Pesquisadores do Instituto de Pesquisa Veterinária de Changchun publicaram neste mês um estudo na revista Emerging Microbes & Infections¹. O trabalho mostra que o vírus influenza D — até agora considerado restrito a animais como gado — pode estar desenvolvendo a capacidade de se transmitir entre humanos. A equipe analisou uma cepa que vem sendo monitorada desde 2023. Os números chamam atenção: 74% das pessoas testadas no nordeste da China apresentaram sinais de contato com o vírus. Entre aquelas com sintomas respiratórios, a taxa sobe para **97%**¹.

O influenza D foi identificado pela primeira vez em 2011, nos Estados Unidos². Desde então, circulou apenas entre animais. O novo estudo mostrou que a cepa consegue se espalhar pelo ar entre animais e se replicar em células respiratórias humanas¹. Mas existe um detalhe importante que muda completamente o cenário: ainda não há evidência de transmissão sustentada entre humanos. Ou seja, de pessoa para pessoa de forma contínua¹. O vírus não mostrou, até agora, capacidade de se espalhar em comunidades. Então, por enquanto, não há motivo para alarme.

Por que a descoberta importa

A história já ensinou algumas lições amargas. As piores pandemias respiratórias começaram justamente assim: com vírus que circulavam em animais e desenvolveram a capacidade de infectar humanos³. Foi o caso da gripe espanhola de 1918, da gripe suína de 2009 e, embora causada por um coronavírus e não pelo influenza, da COVID-19 em 2020. Sempre que os cientistas identificam sinais de que um vírus animal pode estar se adaptando para infectar pessoas, acionam protocolos de monitoramento intensivo. Não é paranoia — é precaução baseada no que já aconteceu antes.

Aqui no Brasil, o Ministério da Saúde não monitora especificamente o influenza D. Ele continua restrito a animais e não há registro de circulação no país. Nossa rede de vigilância epidemiológica acompanha apenas os tipos A e B, que são os responsáveis pelas epidemias sazonais em humanos. A descoberta chinesa não muda as recomendações de saúde pública por aqui.

Por que a China é foco de atenção

As grandes epidemias de gripe costumam começar no hemisfério norte. Entre outubro e março, com a chegada do inverno nessas regiões, os vírus influenza circulam com mais força.

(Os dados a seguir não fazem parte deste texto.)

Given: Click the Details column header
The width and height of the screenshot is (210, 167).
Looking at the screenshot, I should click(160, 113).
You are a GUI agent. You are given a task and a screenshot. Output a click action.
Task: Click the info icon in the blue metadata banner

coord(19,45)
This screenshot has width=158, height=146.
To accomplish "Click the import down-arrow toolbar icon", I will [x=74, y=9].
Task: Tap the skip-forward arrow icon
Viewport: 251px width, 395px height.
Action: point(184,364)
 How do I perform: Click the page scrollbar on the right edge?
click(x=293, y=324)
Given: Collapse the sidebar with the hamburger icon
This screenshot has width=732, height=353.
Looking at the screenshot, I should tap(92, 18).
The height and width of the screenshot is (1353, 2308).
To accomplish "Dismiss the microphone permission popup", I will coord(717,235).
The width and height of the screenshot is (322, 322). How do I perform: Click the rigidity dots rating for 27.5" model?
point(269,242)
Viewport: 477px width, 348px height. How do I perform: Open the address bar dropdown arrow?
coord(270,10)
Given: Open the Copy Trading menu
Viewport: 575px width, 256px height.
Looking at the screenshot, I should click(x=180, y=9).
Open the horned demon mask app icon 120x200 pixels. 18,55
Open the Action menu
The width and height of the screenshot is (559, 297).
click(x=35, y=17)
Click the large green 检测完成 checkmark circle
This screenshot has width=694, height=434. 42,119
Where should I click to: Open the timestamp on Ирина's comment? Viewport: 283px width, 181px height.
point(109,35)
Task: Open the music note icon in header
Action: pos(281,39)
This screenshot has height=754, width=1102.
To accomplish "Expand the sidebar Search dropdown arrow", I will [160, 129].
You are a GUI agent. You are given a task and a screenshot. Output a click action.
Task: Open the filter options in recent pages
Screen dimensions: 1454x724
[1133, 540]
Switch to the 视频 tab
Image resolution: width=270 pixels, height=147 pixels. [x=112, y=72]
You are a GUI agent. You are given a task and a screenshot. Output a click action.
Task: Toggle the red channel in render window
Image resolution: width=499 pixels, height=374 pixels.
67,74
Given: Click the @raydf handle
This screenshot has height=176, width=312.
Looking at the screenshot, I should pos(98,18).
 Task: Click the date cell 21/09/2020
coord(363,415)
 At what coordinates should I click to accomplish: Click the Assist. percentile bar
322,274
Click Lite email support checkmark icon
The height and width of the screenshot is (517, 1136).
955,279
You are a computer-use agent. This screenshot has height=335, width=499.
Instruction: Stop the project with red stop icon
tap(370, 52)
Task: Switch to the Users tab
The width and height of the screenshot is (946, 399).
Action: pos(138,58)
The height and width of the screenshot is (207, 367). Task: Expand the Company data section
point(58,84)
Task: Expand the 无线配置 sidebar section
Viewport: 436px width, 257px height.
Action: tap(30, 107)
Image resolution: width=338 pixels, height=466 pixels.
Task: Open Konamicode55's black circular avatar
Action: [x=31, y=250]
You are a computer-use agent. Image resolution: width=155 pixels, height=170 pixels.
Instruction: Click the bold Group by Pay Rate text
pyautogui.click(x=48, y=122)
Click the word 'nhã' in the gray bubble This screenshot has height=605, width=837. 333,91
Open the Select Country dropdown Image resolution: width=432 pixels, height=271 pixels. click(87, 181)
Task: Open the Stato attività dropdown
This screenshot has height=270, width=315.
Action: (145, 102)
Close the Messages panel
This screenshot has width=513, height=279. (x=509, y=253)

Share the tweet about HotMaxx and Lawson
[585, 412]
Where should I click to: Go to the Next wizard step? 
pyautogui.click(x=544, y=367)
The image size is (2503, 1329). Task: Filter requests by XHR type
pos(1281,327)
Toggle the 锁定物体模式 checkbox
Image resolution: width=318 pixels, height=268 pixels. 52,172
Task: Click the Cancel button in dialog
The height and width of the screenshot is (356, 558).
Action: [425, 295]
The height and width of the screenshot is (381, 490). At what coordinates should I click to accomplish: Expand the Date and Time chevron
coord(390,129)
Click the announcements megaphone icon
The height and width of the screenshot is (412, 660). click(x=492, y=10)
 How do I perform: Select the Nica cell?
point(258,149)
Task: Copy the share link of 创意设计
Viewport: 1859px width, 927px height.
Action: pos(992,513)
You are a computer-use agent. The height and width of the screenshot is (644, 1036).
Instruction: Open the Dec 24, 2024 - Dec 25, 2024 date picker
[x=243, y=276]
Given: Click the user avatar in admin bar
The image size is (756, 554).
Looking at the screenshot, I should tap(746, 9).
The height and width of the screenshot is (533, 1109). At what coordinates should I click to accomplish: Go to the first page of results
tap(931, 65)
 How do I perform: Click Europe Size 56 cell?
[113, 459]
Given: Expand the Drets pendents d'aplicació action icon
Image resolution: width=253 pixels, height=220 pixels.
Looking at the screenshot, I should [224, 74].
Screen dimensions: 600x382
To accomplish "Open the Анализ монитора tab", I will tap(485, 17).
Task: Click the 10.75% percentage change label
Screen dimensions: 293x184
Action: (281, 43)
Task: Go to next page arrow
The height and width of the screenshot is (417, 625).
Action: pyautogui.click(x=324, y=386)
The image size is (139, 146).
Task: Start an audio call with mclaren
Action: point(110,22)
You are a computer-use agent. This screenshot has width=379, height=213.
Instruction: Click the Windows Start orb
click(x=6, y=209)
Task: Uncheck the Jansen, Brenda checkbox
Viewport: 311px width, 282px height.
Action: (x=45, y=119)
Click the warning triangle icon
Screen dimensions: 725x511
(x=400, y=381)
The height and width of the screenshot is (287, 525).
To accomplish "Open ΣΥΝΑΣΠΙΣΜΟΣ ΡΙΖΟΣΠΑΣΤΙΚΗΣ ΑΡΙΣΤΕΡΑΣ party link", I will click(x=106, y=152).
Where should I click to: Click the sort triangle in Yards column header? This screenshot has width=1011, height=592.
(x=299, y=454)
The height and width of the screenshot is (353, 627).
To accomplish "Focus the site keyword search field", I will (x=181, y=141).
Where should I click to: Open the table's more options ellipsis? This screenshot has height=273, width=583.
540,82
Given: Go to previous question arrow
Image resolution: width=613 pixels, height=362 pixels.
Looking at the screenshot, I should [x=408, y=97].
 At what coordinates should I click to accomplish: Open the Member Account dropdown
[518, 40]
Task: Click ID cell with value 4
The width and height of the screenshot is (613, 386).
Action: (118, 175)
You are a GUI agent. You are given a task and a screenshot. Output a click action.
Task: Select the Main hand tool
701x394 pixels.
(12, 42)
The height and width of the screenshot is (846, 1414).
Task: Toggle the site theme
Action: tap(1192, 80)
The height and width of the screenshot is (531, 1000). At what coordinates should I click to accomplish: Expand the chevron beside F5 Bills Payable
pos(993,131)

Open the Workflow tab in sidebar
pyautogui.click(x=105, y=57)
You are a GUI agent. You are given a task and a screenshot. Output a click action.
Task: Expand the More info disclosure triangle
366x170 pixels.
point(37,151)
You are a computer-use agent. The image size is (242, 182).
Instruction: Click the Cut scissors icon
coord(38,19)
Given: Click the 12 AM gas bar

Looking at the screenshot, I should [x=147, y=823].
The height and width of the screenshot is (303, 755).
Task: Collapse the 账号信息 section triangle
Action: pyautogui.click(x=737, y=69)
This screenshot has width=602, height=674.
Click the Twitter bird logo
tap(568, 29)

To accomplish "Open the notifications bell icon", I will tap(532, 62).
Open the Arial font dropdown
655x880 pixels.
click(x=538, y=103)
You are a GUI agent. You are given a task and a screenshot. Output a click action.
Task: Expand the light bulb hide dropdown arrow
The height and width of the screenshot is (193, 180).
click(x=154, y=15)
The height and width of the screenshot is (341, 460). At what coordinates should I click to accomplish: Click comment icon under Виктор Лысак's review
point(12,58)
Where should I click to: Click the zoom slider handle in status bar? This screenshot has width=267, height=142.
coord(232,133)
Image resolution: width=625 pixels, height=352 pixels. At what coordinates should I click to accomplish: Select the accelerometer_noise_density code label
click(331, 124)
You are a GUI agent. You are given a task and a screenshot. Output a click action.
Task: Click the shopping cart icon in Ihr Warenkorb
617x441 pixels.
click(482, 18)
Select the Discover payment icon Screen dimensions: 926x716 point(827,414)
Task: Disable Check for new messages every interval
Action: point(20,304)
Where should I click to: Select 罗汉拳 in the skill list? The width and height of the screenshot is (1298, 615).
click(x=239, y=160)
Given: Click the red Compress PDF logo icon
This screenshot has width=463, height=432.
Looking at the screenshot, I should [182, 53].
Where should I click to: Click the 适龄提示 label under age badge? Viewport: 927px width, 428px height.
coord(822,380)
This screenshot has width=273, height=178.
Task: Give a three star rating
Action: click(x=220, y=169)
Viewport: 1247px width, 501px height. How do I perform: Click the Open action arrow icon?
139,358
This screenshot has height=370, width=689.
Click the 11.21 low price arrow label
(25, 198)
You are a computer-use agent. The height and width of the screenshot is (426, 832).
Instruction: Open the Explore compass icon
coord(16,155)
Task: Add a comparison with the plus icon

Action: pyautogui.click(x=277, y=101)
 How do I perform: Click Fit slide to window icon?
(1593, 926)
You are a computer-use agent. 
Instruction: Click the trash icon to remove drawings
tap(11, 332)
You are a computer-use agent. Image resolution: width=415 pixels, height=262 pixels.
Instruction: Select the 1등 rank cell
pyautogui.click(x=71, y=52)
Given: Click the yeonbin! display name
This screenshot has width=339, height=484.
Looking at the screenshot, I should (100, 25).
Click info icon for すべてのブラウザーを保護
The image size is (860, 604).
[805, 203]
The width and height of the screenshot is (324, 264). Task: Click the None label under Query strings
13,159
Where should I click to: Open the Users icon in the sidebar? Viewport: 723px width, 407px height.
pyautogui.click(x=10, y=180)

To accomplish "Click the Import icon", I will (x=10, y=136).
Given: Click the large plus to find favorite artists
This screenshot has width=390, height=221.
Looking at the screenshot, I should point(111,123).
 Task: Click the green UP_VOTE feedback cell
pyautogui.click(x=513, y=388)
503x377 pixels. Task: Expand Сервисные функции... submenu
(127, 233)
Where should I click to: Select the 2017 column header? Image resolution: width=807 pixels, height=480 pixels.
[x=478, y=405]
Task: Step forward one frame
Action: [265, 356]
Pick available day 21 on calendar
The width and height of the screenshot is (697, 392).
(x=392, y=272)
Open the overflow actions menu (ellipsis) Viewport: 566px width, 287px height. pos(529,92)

A Ásia, principalmente a China, tem um papel especial nessa história. Regiões muito povoadas do sul da China funcionam como verdadeiros caldeirões evolutivos para o vírus⁴. Lá, humanos, porcos e aves vivem bem próximos. Quando um porco é infectado ao mesmo tempo por um vírus de ave e outro de humano, os dois podem trocar segmentos de material genético. Esse processo, chamado de recombinação genética, cria versões totalmente novas do vírus — contra as quais ninguém tem defesas. É nesse cenário que surgem novos subtipos com potencial pandêmico.

Com os voos internacionais, uma cepa que aparece em Pequim em novembro pode estar em São Paulo já em fevereiro. Não por acaso, as grandes pandemias de gripe do século passado foram detectadas primeiro no hemisfério norte antes de se espalharem pelo mundo³.

Os tipos de vírus da gripe

A gripe não vem de um único vírus. Os influenza se dividem em tipos A, B e D. O tipo A é o mais perigoso: infecta várias espécies animais e muda com facilidade impressionante. O tipo B circula só entre humanos e geralmente causa quadros mais leves⁵. Já o influenza D, que virou notícia agora, sempre foi considerado exclusivo de animais — até surgirem os primeiros sinais de que pode estar se adaptando a humanos.

As vacinas atuais contra gripe contêm apenas os tipos A e B. Se o influenza D passar realmente a se transmitir de forma sustentada entre pessoas, aí sim ele entraria em futuras versões da vacina. Mas isso levaria anos de pesquisa e testes clínicos.

Como o vírus muda: duas formas de mutação

O vírus da gripe tem proteínas na superfície que são os alvos do nosso sistema imunológico e da vacina. Quando tomamos a vacina ou pegamos gripe, o corpo aprende a reconhecer essas estruturas e produz anticorpos contra elas. O problema é que o vírus influenza muda de duas maneiras diferentes, e essas mudanças o tornam quase irreconhecível com o tempo.

A primeira forma se chama deriva antigênica. São pequenas mutações que acontecem o tempo todo. O vírus vai trocando pequenas partes de sua estrutura aos poucos. Essas alterações se acumulam e mudam gradualmente a forma das proteínas⁶. Com o passar do tempo, nossos anticorpos começam a ter dificuldade para reconhecer o vírus, mesmo que ainda consigam combatê-lo parcialmente. Essa mudança acontece todo ano e é por isso que a vacina precisa ser atualizada anualmente.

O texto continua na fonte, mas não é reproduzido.